3a) Where did the ans get 2/4 from? I am also quite weak at approaching this type of qns where do you start?
3d) Why doesnt the ans include bond length? How do you know when the ans requires you the write bond length or bond energy?
Will I be penalised if I write PCl5 at rtp instead of anhydrous PCl5 at rtp?
Q1e) Ethanal is toxic and carcinogenic, not corrosive.

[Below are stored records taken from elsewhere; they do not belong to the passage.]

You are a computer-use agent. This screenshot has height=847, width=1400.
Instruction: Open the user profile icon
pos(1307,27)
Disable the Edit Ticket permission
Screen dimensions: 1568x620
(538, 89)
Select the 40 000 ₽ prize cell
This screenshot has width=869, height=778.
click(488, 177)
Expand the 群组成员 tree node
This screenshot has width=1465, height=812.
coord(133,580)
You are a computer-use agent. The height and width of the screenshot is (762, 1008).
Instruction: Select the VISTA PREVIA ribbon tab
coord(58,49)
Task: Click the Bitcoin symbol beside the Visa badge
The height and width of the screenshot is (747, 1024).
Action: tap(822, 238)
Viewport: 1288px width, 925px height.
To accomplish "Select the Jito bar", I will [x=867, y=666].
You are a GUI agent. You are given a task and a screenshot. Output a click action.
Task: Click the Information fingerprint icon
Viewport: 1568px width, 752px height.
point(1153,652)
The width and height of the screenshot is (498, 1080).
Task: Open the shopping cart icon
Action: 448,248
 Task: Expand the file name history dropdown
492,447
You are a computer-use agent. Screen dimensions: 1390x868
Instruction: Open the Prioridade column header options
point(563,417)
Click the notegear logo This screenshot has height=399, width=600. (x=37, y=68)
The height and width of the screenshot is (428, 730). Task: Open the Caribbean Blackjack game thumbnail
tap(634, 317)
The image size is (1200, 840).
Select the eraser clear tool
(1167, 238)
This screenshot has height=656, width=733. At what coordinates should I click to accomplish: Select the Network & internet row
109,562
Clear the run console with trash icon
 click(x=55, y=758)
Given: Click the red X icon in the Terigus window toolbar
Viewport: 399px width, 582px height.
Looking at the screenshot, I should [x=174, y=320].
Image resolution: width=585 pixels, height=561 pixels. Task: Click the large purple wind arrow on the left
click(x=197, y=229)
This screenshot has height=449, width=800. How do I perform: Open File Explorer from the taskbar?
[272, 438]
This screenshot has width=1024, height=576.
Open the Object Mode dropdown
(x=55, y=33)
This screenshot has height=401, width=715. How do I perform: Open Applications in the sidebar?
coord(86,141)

https://en.wikipedia.org/wiki/Acetaldehyde#ToxicityQ3a) Instead of blindly memorizing and applying a mathematical formula, use common sense. For a uninegatively charged species : when mass is 37g, deflection is merely -1 degrees. Hence when mass is 1g (ie. much lighter), deflection should concordantly be -37 degrees (ie. larger magnitude deflected). Since mass of He is 4g, hence deflection should be -9.25 degrees (if uninegatively charged). Since He nuclei is dipositively charged, hence deflection should be +18.5 degrees.
Q3d) Bond length here is only indirectly relevant (since bond length is inversely proportional to bond strength, ceteris paribus). It is bond strength which is directly relevant. Hence, there is no need to (ie. no marks awarded for) mentioning bond length.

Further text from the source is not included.